┌─ Passage for review
Chapter 10.2, Problem 19P

Please provide the following information for Problems 11-22. part (a):

(i) What is the level of significance? State the null and alternate hypotheses.

(ii)Check Requirements What sampling distribution will you use? What assumptions are you making? What is the value of the sample test statistic? Compute the corresponding z or t value as appropriate.

(iii)Find (or estimate) the P-value. Sketch the sampling distribution and show the area corresponding to the P-value.

(iv)Based on your answers in parts (i)—(iii), will you reject or fail to reject the null hypothesis? Are the data statistically significant at level a?

(v)Interpret your conclusion in the context of the application.

Note: For degrees of freedom d.f. not in the Student's t table, use the closest d.f. that is smaller. In some situations, this choice of d.f. may increase the P-value a small amount, and therefore produce a slightly more “conservative” answer. Answers may vary due to rounding.

Wildlife: Fox Rabies A study of fox rabies in southern Germany gave information about different regions and the occurrence of rabies in each region (Reference: B. Sayers et al., “A Pattern Analysis Study of a Wildlife Rabies Epizootic" Medical Informatics 2:11-34). Based on information from this article, a random sample of $n_1=16$ locations in region I gave the following information about the number of cases of fox rabies near that location:

x₁: Region I data

1	8	8	8	7	8	8	1
3	3	3	2	5	1	4	6

A second random sample of $n_2=15$ locations in region II gave the following information about the number of cases of fox rabies near that location:

x₂: Region II data

1	1	3	1	4	8	5	4
4	4	2	2	5	6	9

Use a calculator with sample mean and sample standard deviation keys to verify that ${\bar{x}}_1=4.75\text{ with }{s}_1\approx 2.82$ in region I and ${\bar{x}}_2=3.93\text{ with }{s}_2\approx 2.43$ in region II.

(a) Does this information indicate that there is a difference (either way) in the mean number of cases of fox rabies between the two regions? Use a 5% level of significance. (Assume the distribution of rabies cases in both regions is mound-shaped and approximately normal.)

(b) Find a 95% confidence interval for ${\mu }_1-{\mu }_2$. Explain the meaning of the confidence interval in the context of the problem.
└─
┌─ Data extract
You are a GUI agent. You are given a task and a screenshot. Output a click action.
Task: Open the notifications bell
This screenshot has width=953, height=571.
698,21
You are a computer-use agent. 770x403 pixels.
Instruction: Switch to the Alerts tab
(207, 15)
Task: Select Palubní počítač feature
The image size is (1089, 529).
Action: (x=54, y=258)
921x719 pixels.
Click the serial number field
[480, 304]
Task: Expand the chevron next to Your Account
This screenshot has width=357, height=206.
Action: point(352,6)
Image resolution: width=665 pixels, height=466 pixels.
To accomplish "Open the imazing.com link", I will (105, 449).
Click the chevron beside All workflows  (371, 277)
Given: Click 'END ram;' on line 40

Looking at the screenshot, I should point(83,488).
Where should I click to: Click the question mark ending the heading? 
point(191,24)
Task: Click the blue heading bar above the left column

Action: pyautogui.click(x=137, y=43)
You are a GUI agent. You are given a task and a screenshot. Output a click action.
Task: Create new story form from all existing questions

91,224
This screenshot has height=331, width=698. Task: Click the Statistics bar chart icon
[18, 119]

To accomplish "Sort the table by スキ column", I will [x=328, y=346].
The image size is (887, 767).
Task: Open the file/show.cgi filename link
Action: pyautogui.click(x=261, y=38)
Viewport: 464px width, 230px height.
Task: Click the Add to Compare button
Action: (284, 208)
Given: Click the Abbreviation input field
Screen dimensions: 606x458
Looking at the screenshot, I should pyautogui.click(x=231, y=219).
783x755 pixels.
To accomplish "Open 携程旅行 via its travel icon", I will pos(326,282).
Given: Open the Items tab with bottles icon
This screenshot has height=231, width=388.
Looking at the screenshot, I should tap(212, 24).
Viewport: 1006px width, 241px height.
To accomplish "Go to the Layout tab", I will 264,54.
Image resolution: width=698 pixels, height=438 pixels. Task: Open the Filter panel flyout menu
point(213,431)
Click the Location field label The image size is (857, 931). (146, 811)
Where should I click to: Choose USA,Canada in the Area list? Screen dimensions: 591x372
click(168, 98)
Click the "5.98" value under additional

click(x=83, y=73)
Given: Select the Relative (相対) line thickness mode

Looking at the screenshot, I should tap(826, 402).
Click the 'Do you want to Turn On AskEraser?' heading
└─
### Questions on the material
1) According to the fox rabies problem, why should you use the closest smaller degrees of freedom when the needed d.f. is not in the Student's t table?
2) What are all the sample sizes, sample means and sample standard deviations that the fox rabies problem states for the two regions?

### Expected results
1) Choosing the closest smaller d.f. may raise the P-value by a small amount. That produces a slightly more "conservative" answer.

2)
- Region I sample size: n₁ = 16
- Region I sample mean: x̄₁ = 4.75
- Region I sample standard deviation: s₁ ≈ 2.82
- Region II sample size: n₂ = 15
- Region II sample mean: x̄₂ = 3.93
- Region II sample standard deviation: s₂ ≈ 2.43